A “meh” plot over the years

ggplot(staff_long, aes(x = percentage, y = year, fill = faculty_type)) +
  geom_col()

More improvement

staff_long %>%
  mutate( 
    part_time = if_else(faculty_type == "Part-Time Faculty",
                        "Part-Time Faculty", "Other Faculty"),
    year = as.numeric(year)) %>% 
  ggplot(
    aes(x = year, y = percentage/100, group = faculty_type, color = part_time)) +
  geom_line() +
  scale_color_manual(values = c("gray", "red")) + 
  scale_y_continuous(labels = label_percent(accuracy = 1)) + 
  theme_minimal() +
  labs(
    title = "Instructional staff employment trends",
    x = "Year", y = "Percentage", color = NULL) +
  theme(legend.position = "bottom")

All that just to show one helpful function

Now we can move onto the other functions mentioned:

Data manipulation

pivot_longer() and pivot_wider()
rename()
mutate()
filter()
select()

Summarizing data

tbl_summary()
group_by()
summarize()
across()

Let’s look back at the `dds.discr` dataset that I briefly used last class

We will load the data (This is a special case! dds.discr is a built-in R dataset)

data("dds.discr")

Now, let’s take a glimpse at the dataset:

glimpse(dds.discr)

Rows: 1,000
Columns: 6
$ id           <int> 10210, 10409, 10486, 10538, 10568, 10690, 10711, 10778, 1…
$ age.cohort   <fct> 13-17, 22-50, 0-5, 18-21, 13-17, 13-17, 13-17, 13-17, 13-…
$ age          <int> 17, 37, 3, 19, 13, 15, 13, 17, 14, 13, 13, 14, 15, 17, 20…
$ gender       <fct> Female, Male, Male, Female, Male, Female, Female, Male, F…
$ expenditures <int> 2113, 41924, 1454, 6400, 4412, 4566, 3915, 3873, 5021, 28…
$ ethnicity    <fct> White not Hispanic, White not Hispanic, Hispanic, Hispani…

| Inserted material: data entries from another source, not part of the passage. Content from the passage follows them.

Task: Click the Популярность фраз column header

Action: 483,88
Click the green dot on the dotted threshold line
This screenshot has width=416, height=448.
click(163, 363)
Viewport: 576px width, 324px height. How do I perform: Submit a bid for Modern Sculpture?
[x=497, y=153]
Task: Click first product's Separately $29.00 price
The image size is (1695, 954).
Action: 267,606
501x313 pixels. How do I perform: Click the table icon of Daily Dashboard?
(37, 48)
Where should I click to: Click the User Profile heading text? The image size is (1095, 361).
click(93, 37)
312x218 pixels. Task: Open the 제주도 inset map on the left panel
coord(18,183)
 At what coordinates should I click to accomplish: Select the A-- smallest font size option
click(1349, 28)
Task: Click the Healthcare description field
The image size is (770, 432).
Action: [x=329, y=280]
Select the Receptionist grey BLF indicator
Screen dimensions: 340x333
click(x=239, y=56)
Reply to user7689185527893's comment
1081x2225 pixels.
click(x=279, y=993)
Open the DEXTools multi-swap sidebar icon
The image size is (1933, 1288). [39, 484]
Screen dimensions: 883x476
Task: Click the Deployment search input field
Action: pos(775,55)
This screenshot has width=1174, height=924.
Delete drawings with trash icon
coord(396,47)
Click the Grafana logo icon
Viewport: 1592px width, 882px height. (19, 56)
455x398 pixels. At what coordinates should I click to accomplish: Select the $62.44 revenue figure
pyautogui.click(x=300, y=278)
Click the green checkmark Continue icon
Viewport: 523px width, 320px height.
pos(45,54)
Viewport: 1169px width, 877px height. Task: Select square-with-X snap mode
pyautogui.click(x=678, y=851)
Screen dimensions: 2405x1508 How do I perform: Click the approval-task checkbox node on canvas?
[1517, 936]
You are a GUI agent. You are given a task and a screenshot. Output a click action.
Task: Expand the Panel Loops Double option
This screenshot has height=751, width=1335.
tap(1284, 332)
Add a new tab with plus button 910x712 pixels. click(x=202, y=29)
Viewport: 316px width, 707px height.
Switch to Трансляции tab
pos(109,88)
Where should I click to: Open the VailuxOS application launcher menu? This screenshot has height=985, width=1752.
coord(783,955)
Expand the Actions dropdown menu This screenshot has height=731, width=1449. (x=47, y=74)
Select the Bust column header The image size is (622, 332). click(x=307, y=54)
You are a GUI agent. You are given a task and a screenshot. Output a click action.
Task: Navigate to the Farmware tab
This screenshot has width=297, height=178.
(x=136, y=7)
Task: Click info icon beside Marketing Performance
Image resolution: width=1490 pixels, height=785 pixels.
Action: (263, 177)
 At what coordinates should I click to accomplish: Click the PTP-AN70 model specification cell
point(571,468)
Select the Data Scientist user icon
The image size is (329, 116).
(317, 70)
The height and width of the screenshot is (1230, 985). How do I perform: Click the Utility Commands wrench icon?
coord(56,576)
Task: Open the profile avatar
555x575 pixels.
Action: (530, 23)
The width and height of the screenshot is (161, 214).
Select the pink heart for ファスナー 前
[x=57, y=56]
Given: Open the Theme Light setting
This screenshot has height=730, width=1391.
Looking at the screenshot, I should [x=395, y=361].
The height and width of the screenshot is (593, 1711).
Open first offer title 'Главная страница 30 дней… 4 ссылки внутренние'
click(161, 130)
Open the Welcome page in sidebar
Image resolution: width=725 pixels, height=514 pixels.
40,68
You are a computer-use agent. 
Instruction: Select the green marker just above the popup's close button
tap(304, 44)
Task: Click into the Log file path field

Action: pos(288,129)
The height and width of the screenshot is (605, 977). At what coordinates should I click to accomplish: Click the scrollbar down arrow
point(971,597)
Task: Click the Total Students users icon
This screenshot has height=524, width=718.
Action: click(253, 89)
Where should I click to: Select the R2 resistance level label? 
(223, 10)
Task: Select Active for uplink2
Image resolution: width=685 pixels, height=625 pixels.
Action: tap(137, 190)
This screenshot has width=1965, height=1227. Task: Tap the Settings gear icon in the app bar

`rename()`: one of the first things I usually do

I notice that two variables have values that don’t necessarily match the variable name
- Female and male are not genders
- “White not Hispanic” combines race and ethnicity into one category

I want to rename gender to SAB (sex assigned at birth) and rename ethnicity to R_E (race and ethnicity)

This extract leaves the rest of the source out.